16I find that the applicant has established continuous pain of such severity that it causes distress accompanied by a functional impairment or disability. This conclusion more accurately addresses the applicant’s condition, specifically, the length of time of the applicant’s pain and restriction, the degree of the applicant’s reduced range of motion, and the lack of improvement through physiotherapy. I note that the Superintendent’s Guideline No. 01/14 contemplates that a treatment phase within the MIG will not typically exceed twelve weeks in duration. Whereas the applicant’s symptoms, including his reduced range of motion and pain, are reported consistently well beyond this period. Further, Dr. Moolla could not address the applicant’s reporting of worsening pain after further treatment had been denied due to being subject to the MIG. Dr. Moolla did not consider chronic pain in his analysis. Taking a holistic approach in considering the applicant’s accident-related condition and complaints favours the applicant’s removal from the MIG on the basis of chronic pain with a functional impairment, with the goal of accessing speedy treatment in order to avoid surgery due to the severity of his arthrofibrosis.
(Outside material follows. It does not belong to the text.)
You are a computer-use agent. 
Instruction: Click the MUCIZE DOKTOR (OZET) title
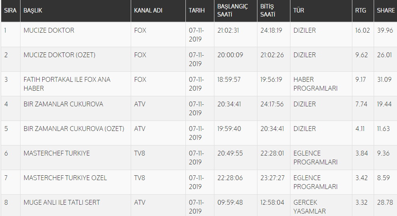60,55
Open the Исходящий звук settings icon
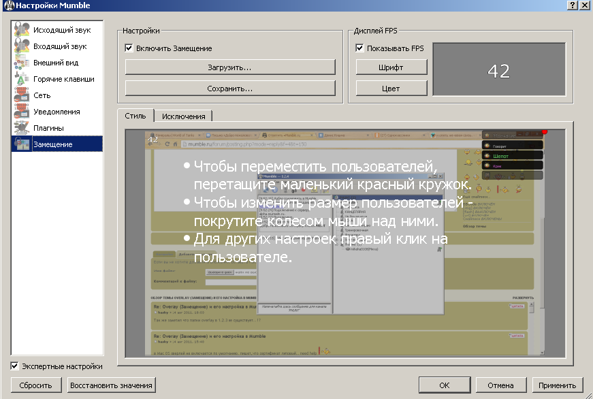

17For the reasons above, on a balance of probabilities, I find that the applicant’s injuries are not predominantly a minor injury, and this warrants removal from the MIG.
Is the applicant entitled to $7,520.00 for an Elbow Flexion and Extension Unit, submitted on a claim form (OCF-6) dated July 30, 2024?
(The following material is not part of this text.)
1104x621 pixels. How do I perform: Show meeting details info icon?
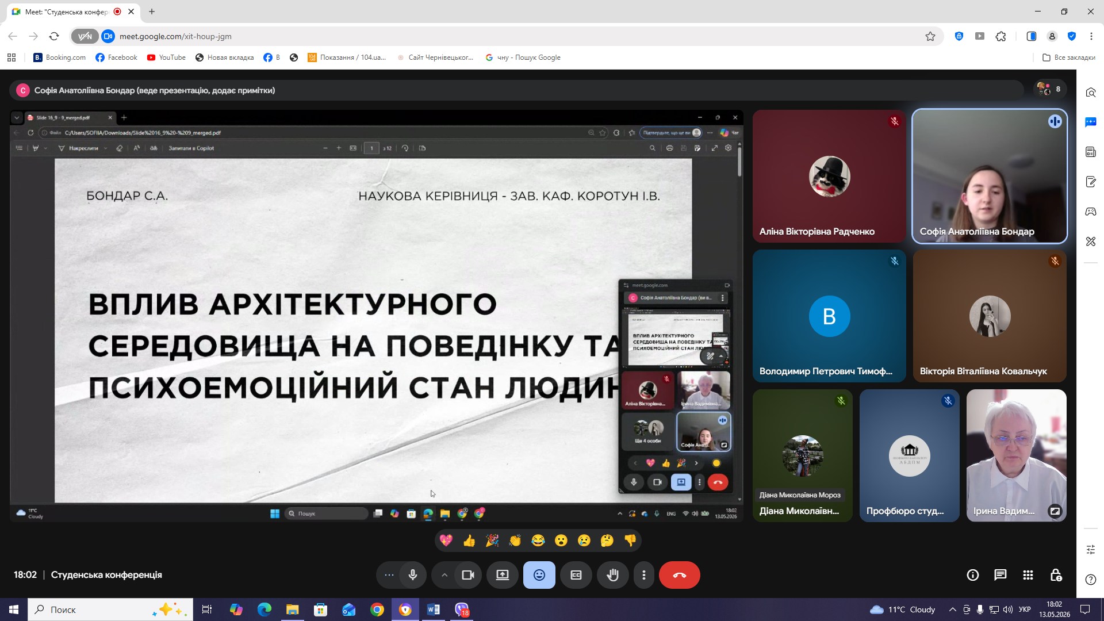coord(972,575)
18I find that the applicant is not entitled to this OCF-6.
19Section 38(2) of the Schedule states that an insurer is not liable to pay an expense that was incurred before the insured person submits a treatment and assessment plan (OCF-18) in accordance with s. 38(3) unless an exception applies. The burden of proof is on the applicant to establish entitlement. Since the OCF-6 is for a medical or rehabilitation benefit, s. 38(2) applies.
20While the applicant argues that the device is reasonable and necessary, he does not address the respondent’s reason for denial, requesting the applicant to submit an OCF-18. The respondent’s denial also included other reasons, such as application of the MIG and reference to the amount being over $250.00 contrary to the exceptions in section 38(2). While the MIG no longer applies, the Schedule is clear that an OCF-18 must be submitted unless an exception applies. I find that the applicant has not established that an OCF-18 was submitted and he has not established that any of the exceptions contemplated by the Schedule apply in this case.
21For the reasons above, on a balance of probabilities, the applicant is not entitled to the OCF-6 in dispute.
Interest
22The applicant is not entitled to interest because it applies on the payment of any overdue benefits pursuant to s. 51 of the Schedule. There are no overdue benefits payable on this application.
Award
23The applicant sought an award under s. 10 of Reg. 664. Under s. 10, the Tribunal may grant an award of up to 50 per cent of the total benefits payable if it finds that an insurer unreasonably withheld or delayed the payment of benefits. Since there are no benefits payable that were unreasonable withheld or delayed, the respondent is not liable to pay an award.
ORDER
24For the reasons above, I make the following orders:
i. The applicant is not subject to the MIG.
ii. The applicant is not entitled to the disputed OCF-6.
iii. The applicant is not entitled to interest.
iv. The respondent is not liable to pay an award.